05 dicembre 2025

The Italian National Health Service Facing the “Short Blanket”: Rising Needs, Limited Resources. The Real Priority? Setting Clear Priorities

OASI 2025

Healthcare
1500x1000-oasi 2025

The 26th OASI Report – the Observatory on Healthcare Organizations and the Italian National Health Service – produced by CERGAS at SDA Bocconi School of Management, was presented today. The 2025 edition places a crucial issue at the center of the debate: a healthcare system increasingly required to meet growing and more complex needs with resources growing more slowly than demand, safeguarding universalism depends on the ability to define explicit priorities.

 

Overcoming “Comforting Narratives”

The Report urges policymakers to move beyond three recurring assumptions in the public debate – more funding, greater efficiency understood merely as downward spending alignment, and shorter waiting lists – arguing that they offer partial and insufficient solutions. According to OASI, the National Health Service can no longer “chase everything”: clear decisions are needed on whom to protect first, with which services, and at what level of intensity.

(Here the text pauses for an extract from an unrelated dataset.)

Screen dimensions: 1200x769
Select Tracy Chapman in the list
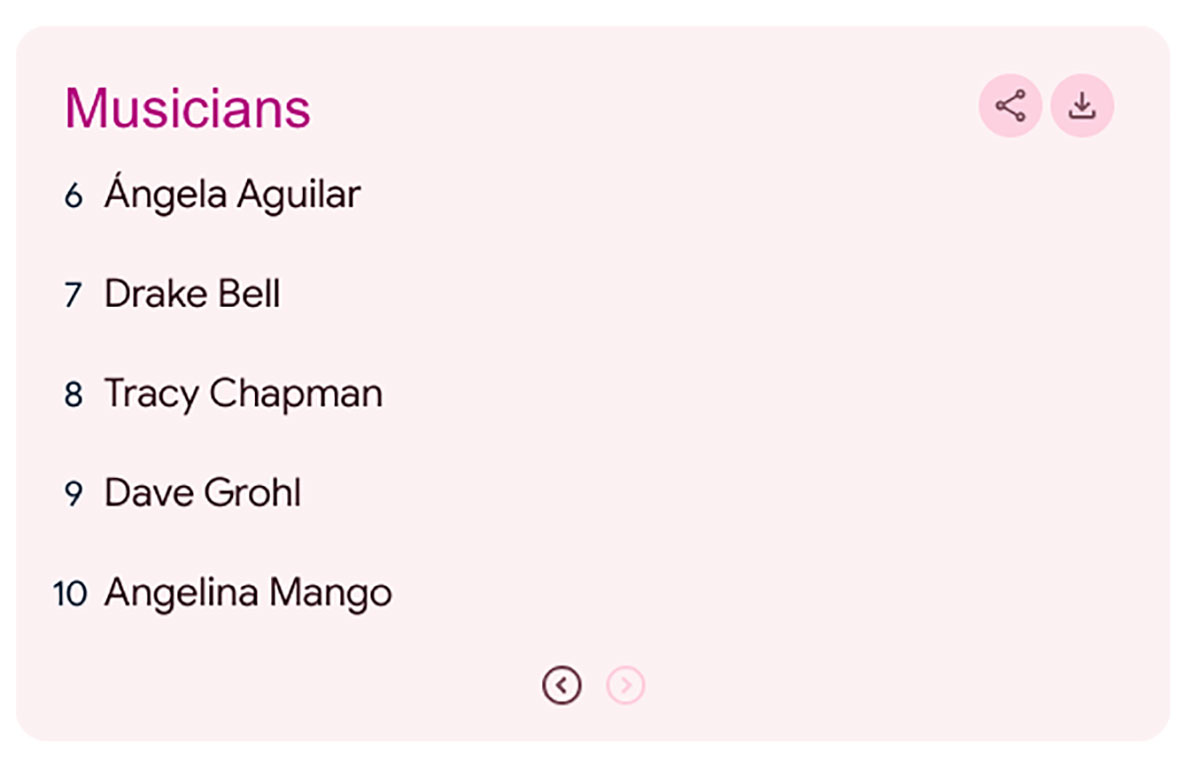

“In an ageing country, with a shrinking active population, the National Health Service must abandon reassuring narratives and find the courage to make choices,” says Francesco Longo, Scientific Director of the OASI Report.
Defining priorities, he adds, “does not mean reducing universalism, but protecting it,” because it is “the only way to generate value, reduce inequalities, and design a National Health Service capable of facing the challenges of the coming decades.”

 

Growing Needs and Structural Gaps

The Report highlights how demand for healthcare is outpacing the system’s ability to respond: only 60% of prescriptions result in services delivered within the NHS; more than 4 million older adults are non-self-sufficient, yet only 8% access residential care; significant differences persist across Regions in life expectancy and access to services; and the use of healthcare services varies in unjustified ways even within the individual areas of the same Region.

 

The “Governable Challenges”

Alongside structural constraints, OASI identifies five areas where the NHS can act immediately: reorganizing healthcare professions to attract more nurses; updating tariffs for accredited private providers; strengthening procurement capabilities; accelerating the digital transformation of General Practitioners and adopting a genuine “digital & remote first” model; and developing a multichannel approach to care that ensures continuity and avoids fragmentation between clinics, Community Health Centers and other territorial services.

 

The Management “Double Agenda”

In a context where political priorities remain largely implicit, the Report stresses that NHS managers today operate with significant room for autonomy — and equally significant responsibility.
“Managers can – and must – seize every window of opportunity to exercise a deeper form of responsibility,” notes Alberto Ricci, Coordinator of the OASI Report. This means “interpreting the trade-offs that politics does not articulate, deciding which services should be strengthened first, and governing demand as well as supply.”
According to Ricci, the so-called “double agenda” — the visible and the strategic one — becomes “the tool through which management can safeguard the sustainability of universalism, ensuring that priority responses reach those who truly need them most, even when the public debate looks elsewhere.”

 

OASI looks to Europe with HealthTech XPO

This year, the presentation of the OASI 2025 Report featured a dedicated parallel session within the third HealthTech XPO, promoted by HealthTech Europe — the largest European network of entrepreneurs, managers, researchers, investors and experts in digital and AI-driven health ecosystems.
The session offered an opportunity to explore how artificial intelligence, digital transformation and new business models are reshaping healthcare across Europe and beyond, highlighting both emerging opportunities and critical challenges in a rapidly evolving sector.

This collaboration confirms how OASI is increasingly expanding its outlook towards Europe, embracing the challenges posed by the digital transformation of healthcare and the growing impact of artificial intelligence on care systems.